Left. Right. Left. Right. Hegel Is On The March. The Plantation Meme Shifts From Sympathy to Pity to Scorn • Enter The Looting Narrative



Haitians argue over goods looted from a store in downtown Port-au-Prince. The woman holds in her top the share she claims. (Carolyn Cole / Los Angeles Times / January 14, 2010)

U.N. officials said today that looters had broken into a warehouse in Haiti's ruined capital, Port-au-Prince, where the World Food Program stored 15,000 tons of food, but the losses appeared to be limited, the Associated Press reported.

U.N. officials warned that residents of impoverished Port-au-Prince are becoming more impatient about the lack of assistance they've gotten since the magnitude 7.0 earthquake devastated their city Tuesday.

4 comments:

Sasha said...

This was followed by a story on CNN last night about how the prisoners "escaped" from the ruined prison and are now "running free."

the good nurse said...

anybody remember the movie "trading places" staring eddie murphy?
trust me, if any of us were in the same situation as our brothers and sisters in Haiti we would be "looting" as well to stay alive....
the media "loves" to spin these types of tragedies involving people of color to make us appear savage-like...damn shame.

Denmark Vesey said...

You are absolutely right Sista Nurse.

I saw it on the horizon the moments after the quake hit the news.

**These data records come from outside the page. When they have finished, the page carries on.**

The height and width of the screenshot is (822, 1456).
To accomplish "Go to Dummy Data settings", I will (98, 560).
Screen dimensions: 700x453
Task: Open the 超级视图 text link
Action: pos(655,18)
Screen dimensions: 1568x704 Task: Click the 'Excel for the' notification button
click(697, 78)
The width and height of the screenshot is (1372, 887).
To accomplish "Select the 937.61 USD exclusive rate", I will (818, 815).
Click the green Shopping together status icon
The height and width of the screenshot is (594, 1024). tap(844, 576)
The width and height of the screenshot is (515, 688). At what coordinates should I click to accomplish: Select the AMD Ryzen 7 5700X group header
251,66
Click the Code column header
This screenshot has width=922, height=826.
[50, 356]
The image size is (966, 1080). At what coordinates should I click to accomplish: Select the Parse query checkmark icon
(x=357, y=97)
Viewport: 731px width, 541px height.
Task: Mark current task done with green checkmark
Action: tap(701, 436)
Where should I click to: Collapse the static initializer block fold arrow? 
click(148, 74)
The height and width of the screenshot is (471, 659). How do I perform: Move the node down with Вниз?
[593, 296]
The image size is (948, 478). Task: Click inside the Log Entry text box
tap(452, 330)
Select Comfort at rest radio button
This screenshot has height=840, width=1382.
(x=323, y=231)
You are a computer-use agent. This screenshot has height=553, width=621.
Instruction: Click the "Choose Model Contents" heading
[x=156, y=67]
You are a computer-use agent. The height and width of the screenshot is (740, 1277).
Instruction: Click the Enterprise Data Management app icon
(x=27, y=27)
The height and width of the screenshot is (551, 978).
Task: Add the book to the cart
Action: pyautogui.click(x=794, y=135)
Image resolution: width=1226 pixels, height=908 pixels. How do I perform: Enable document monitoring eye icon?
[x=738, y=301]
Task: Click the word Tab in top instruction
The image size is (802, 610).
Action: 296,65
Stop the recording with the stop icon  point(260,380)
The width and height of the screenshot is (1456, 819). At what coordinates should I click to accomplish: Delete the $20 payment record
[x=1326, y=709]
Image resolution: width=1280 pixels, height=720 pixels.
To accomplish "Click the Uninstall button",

The coverage always starts off sooooo empathetic. Soooo understanding.

Then it shifts to the Goody Two Shoes riding to the rescue.

Then it shifts to questions about "why" did this happen.

Then the meme implies the Haitian people are ultimately responsible for their entire plight.

Then the imagery shifts from photos of reunited mothers and dust covered daughters ... to aggressive threatening dangerous black men on the verge of looting, violence and rape.

2 Weeks from now the Plantation will walk away shaking its collective head.

There will be periodic media coverage of the "corruption" and the failure of the dollars to reach the people of Haiti.

uglyblackjohn said...

I've been through two hurricanes and evacuated from one.

There are always people who prepared for disasters and have Brita water filters (bottled water "spoils" after a while), bleach, Aspirin, multi-vitamins, those little solar powered landscaping lights (only last a few hours but they don't require batteries) and a lot of peanut butter.
(But this survival kit is hard to use when it's burried under tons of rubble.)

Then there are always people so dependent on others that they cannot function without someone telling them what to do.

Ideally, enough from the first group have built relationships with those from the second group and can offer assistance.

Disasters are stessful and in great stress ones true self is often exposed.
The good will continue to do good and the bad will continue doing bad things.